Na plac przyklasztorny, wypełniony po brzegi pielgrzymami, bracia kapucyni wnieśli figurę Matki Bożej z Dzieciątkiem. Maryja szła do swoich dzieci, które zanosiły modlitwy za Kościół, diecezję, parafię, za siebie, ale także za szybki powrót do zdrowia proboszcza i gwardiana klasztoru br. Mirosława.
Najważniejszy jest Jezus
Reklama
W homilii bp Józef, stawiając za wzór Prymasa Tysiąclecia, zniewolonego w latach 1953-56 zewnętrznie, ale wewnętrznie zawsze wolnego, mówił o zagrożeniach grzechu i zniewoleniach dla człowieka. Każdego dnia potrzebujemy Zbawiciela, obrońcy przed złem. Podkreślił, że należy trwać do końca przy Bogu. – Takim wzorem dla nas jest prymas Wyszyński, który postawił wszystko na Maryję. Marzył o tym, aby kolejne pokolenia czyniły to samo, bo wtedy będziemy rzeczywiście zbawieni – mówił bp Józef.

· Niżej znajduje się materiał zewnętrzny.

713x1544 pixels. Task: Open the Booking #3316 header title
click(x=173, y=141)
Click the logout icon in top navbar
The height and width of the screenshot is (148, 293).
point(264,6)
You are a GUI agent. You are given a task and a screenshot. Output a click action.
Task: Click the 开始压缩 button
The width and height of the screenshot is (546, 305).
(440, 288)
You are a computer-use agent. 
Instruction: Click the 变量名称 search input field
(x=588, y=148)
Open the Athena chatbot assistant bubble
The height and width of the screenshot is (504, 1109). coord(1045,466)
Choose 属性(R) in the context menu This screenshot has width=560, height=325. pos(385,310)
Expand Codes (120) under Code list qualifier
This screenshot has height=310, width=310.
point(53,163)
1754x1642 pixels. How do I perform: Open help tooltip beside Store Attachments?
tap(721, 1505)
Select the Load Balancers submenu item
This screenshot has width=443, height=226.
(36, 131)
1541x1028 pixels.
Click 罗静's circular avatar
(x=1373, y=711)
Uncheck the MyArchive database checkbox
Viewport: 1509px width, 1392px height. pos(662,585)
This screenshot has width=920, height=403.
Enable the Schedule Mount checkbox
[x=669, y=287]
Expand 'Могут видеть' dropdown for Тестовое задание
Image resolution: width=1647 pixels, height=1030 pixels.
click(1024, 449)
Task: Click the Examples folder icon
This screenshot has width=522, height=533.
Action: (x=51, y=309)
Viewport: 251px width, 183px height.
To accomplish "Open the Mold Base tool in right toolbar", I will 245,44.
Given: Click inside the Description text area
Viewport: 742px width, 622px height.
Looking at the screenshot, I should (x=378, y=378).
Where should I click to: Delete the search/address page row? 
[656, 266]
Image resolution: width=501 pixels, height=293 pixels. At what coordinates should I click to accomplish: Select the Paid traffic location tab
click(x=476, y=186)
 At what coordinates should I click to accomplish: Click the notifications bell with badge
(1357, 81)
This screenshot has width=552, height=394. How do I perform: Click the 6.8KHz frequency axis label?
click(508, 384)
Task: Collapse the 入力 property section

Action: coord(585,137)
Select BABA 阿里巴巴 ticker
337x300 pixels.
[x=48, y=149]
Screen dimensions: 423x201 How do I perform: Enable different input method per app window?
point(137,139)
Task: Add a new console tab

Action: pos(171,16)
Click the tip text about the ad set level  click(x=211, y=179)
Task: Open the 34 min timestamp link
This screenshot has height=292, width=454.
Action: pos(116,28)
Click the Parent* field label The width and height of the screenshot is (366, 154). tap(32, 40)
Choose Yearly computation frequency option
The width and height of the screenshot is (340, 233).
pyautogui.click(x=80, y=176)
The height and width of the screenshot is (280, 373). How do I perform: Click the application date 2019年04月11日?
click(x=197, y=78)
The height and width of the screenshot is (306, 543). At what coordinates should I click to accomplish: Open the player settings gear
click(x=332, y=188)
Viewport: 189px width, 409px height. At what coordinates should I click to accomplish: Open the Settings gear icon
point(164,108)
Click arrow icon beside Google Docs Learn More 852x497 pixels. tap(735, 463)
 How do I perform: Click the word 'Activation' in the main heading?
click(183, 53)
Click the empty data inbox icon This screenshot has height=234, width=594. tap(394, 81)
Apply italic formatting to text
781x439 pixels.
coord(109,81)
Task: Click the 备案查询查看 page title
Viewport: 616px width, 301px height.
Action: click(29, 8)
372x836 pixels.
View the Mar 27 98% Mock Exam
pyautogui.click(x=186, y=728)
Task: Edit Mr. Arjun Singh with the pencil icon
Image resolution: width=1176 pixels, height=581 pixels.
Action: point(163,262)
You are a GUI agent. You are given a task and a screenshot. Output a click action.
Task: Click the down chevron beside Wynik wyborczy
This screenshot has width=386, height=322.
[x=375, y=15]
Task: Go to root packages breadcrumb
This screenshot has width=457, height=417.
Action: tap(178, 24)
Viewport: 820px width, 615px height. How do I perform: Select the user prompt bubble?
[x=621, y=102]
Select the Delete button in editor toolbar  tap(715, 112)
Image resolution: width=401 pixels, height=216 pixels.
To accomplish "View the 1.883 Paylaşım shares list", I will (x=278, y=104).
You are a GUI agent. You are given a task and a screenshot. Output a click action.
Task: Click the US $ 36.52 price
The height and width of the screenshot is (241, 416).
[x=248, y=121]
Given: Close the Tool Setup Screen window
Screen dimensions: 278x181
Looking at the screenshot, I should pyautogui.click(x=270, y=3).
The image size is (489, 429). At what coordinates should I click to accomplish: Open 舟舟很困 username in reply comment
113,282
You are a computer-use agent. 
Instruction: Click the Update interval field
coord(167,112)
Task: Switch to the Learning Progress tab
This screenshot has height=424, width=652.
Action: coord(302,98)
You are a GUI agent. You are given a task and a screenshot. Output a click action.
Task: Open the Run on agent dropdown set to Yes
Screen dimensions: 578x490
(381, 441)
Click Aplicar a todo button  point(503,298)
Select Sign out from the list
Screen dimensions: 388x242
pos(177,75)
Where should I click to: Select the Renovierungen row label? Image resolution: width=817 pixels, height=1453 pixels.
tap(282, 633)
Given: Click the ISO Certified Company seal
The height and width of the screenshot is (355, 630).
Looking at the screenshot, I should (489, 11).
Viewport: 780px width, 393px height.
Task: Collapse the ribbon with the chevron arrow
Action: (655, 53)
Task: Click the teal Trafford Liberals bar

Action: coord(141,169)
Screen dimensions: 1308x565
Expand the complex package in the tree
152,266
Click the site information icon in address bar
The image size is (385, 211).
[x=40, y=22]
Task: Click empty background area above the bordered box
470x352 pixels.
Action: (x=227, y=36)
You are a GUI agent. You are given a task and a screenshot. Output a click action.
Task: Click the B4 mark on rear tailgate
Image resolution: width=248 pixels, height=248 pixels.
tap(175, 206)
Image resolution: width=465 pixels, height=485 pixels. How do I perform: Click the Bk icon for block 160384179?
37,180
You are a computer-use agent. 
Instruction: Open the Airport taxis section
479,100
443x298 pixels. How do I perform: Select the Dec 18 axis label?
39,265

Zauważył, że najważniejsze wydarzenia w życiu prymasa, ale także i po jego śmierci, miały miejsce w święta maryjne. – Dzieje Kościoła potwierdzają, jak życie zakorzenione w Bogu jest darem, który otrzymujemy przez Matkę. Cieszmy się więc naszą wiarą i powołaniem. Zamanifestujmy, że dla nas najważniejszy jest Jezus, którego nam daje Maryja – wezwał ksiądz biskup.
W dalszej części bp Józef podkreślał, że jako ludzie nadziei mamy być wolni od grzechu, ponieważ naszym powołaniem jest zawierzenie Maryi i Jezusowi. Zachęcił, aby częściej dziękować za wiarę. – Rywałd wciąż pokazuje, że są tutaj ludzie, dla których wiara w Boga ma znaczenie – podkreślił. Należy więc przyjąć Jego miłość i zawierzyć jak Maryja, nasza pokorna nauczycielka na drodze wiary.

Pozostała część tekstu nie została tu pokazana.